A source revealed to me that during meetings with the Hamas leadership, the source realized that [officially] recognizing Israel would come at the end of negotiations, not at the beginning. It gave the following example; if the former British Prime Ministers Tony Blair or John Major engaged in a dialogue with Sinn Fein and the IRA [and demanded they recognize British sovereignty] at the beginning of negotiations, they would not have achieved anything in Northern Ireland. When Blair spoke with the moderates there he did not achieve anything, but when he spoke with the militants on both the Protestant and Catholic sides, together they entered a successful peace process. People argue that the British had lived under the terror of IRA bombs for more than twenty years and yet never launched devastating air strikes on Northern Ireland.

Last week The Guardian published an article reporting that Barack Obama’s administration is thinking of opening lines of communication, direct or indirect, with the Hamas movement. Aaron David Miller, who worked with the Clinton administration, said that dialogue with Hamas may be part of a strategy to reconcile the movement with Fatah, along with association with Israel. He said, “Dialogue between America and Hamas may be important and necessary, but if it happens now it will disrupt the position of Mahmoud Abbas, and leave behind the Israelis. With Obama’s economic priorities, such a dialogue will disturb [Obama’s] presidential politics.”

Therefore Aaron David Miller believes that the opportunity for Obama to open direct or indirect talks with Hamas may not be available at present. In response to Obama himself saying that he will find ways of opening dialogue with enemies of America, Aaron David Miller said, “The problem is that there are two types of enemies of America; countries like Iran or Syria, and groups like Hezbollah and Hamas. It is not in America’s record to engage with organizations that are not countries, especially when these organizations are in conflict with America, and are enemies of allies and friends of America.” “I believe that Obama is sincere in his intentions to engage with the enemies of America, starting with [opening] serious dialogue with Iran (which he confirmed in a television interview with ABC) and this is what he will do, as well as expanding America’s relationship with Damascus,” he said.
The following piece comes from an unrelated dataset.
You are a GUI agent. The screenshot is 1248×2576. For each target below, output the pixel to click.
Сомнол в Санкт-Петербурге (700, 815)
Aaron David Miller explained the depth of the problem, that the Palestinians are divided; the peace process cannot move forward until there is only one Palestinian authority, and one negotiating delegation. Until Palestinian politics is united there can be no solution to the Palestinian-Israeli problem. “I am not sure that anyone in London or Washington or Cairo or Tel Aviv or Gaza has an answer now,” he added.

There must be moderates in Hamas who are aware that any solution in the Middle East will require US intervention. Syria knows this and is waiting for the new [US] administration to re-establish communication with Israel. Syria “suspended” negotiations but did not say that it had ended them altogether. Iran also knows this, and is waiting for Obama’s arrival, and will greet him with a new Iranian president.
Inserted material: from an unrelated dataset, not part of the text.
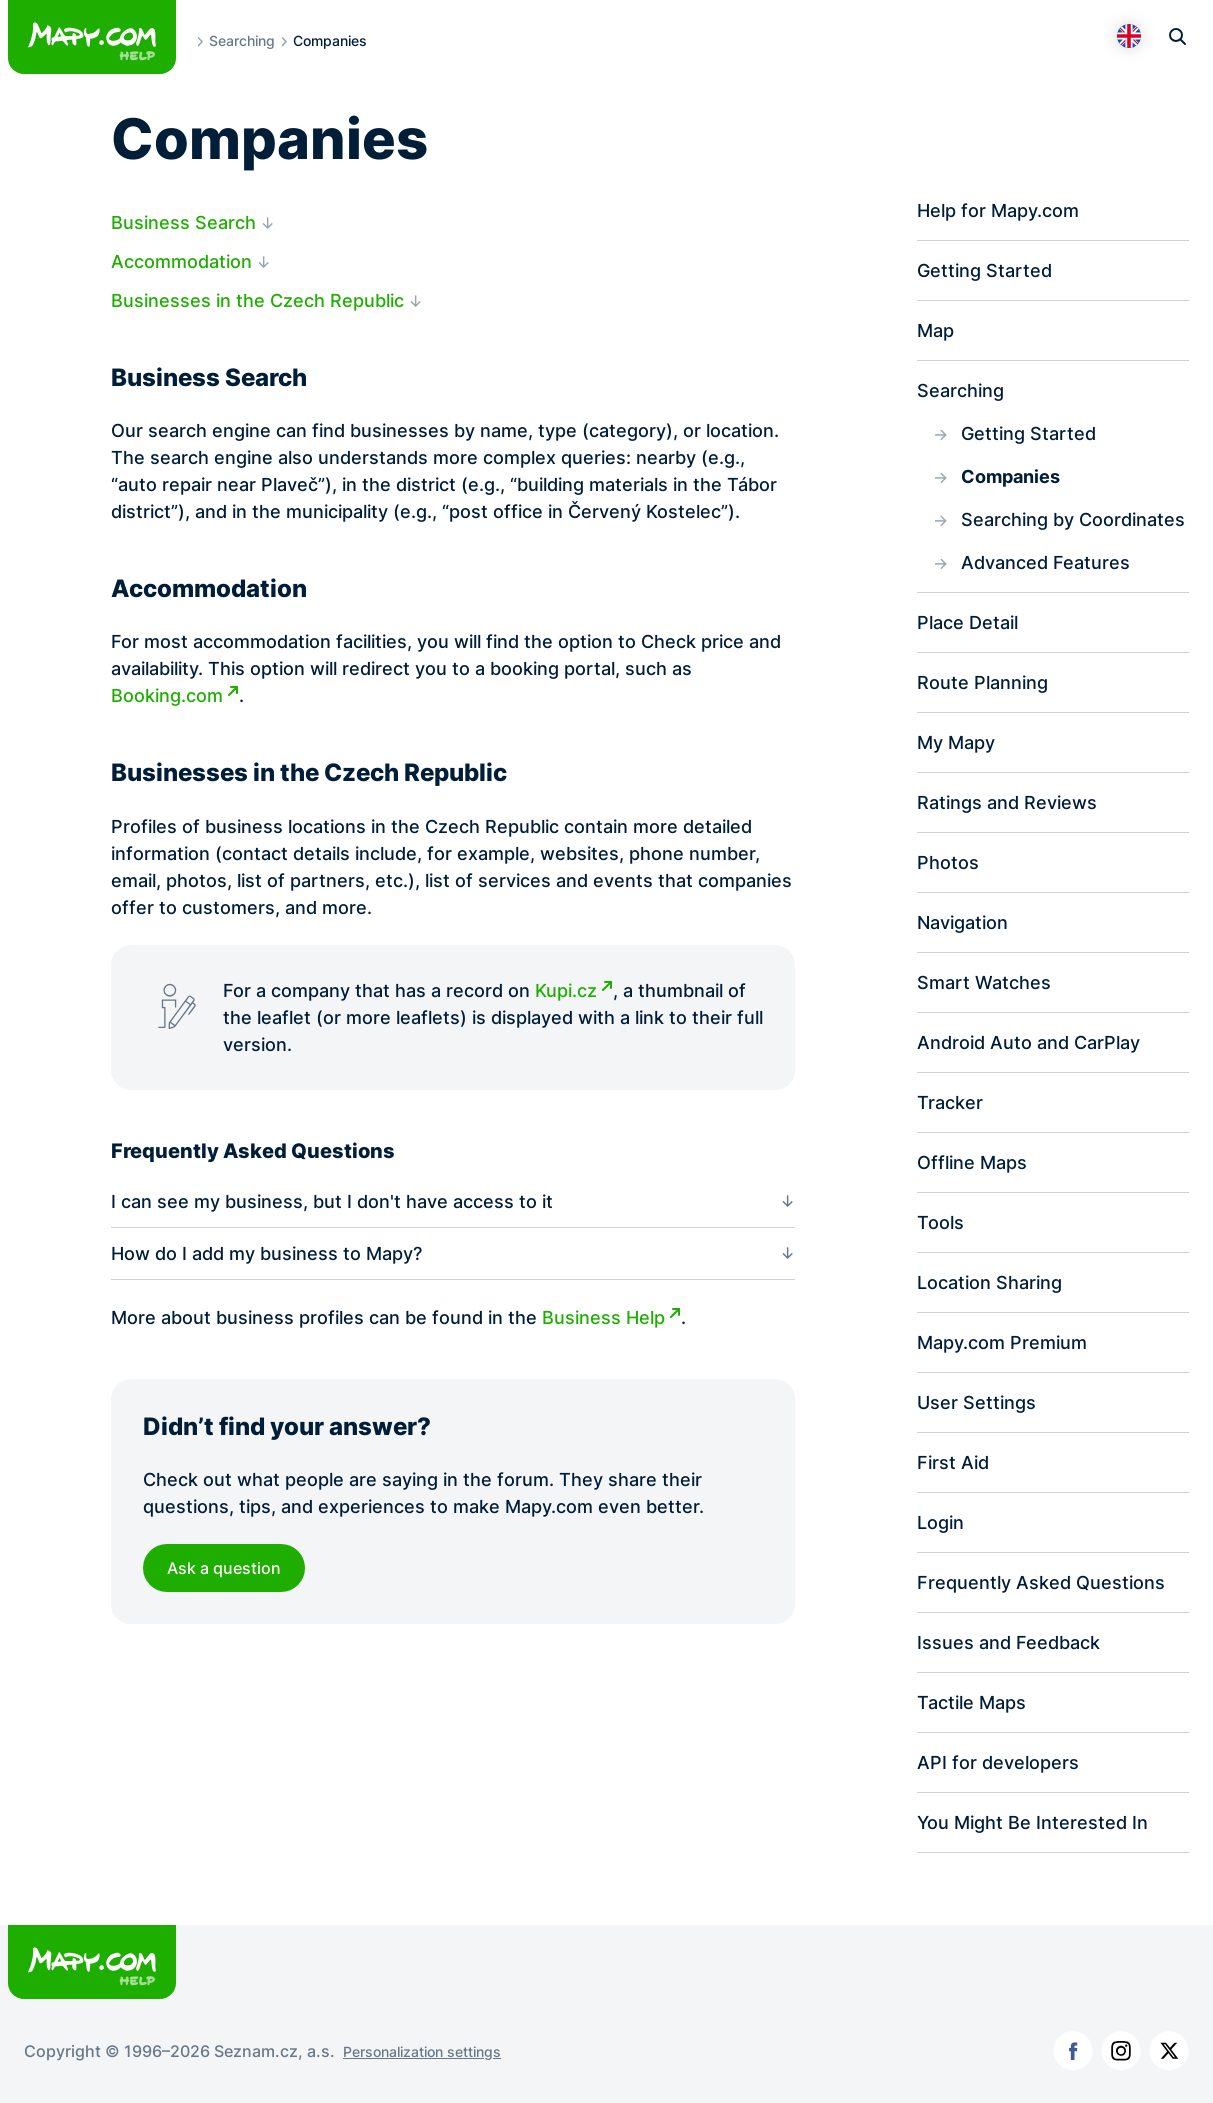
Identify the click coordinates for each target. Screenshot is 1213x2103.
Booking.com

Propaganda does not feed anyone or satisfy hunger. The Palestinian cause must not be brought to an end, and this is the card that is being used by Iran and Syria to support their argument that they are the only two countries able [to fulfil this] either by providing a solution, or by spreading terror and instability. This may be an opportunity for Ismail Haniyeh or Mohamed Nazal [member of Hamas politburo], or even Khaled Mishal.

The Palestinian people in Gaza are the ones who are dying and whose houses are being destroyed. All of those who demonstrated [for Gaza around the world] returned to their homes to sleep in their beds assured of their own security provided by their own country or the country that they live in. It is time for the children of Gaza to go [back] to school, wear clean and warm clothes, and eat fresh food. Peace is not a defeat, it is the future. The moderates within the Hamas movement must first pray to God to provide them with the wisdom and courage to take a bold decision to save their people. It was these people who elected Hamas on the basis that it would rescue the people from the corruption of Fatah, and provide them with a decent life, not embroil them in a disproportionate war. The Palestinians deserve national reconciliation.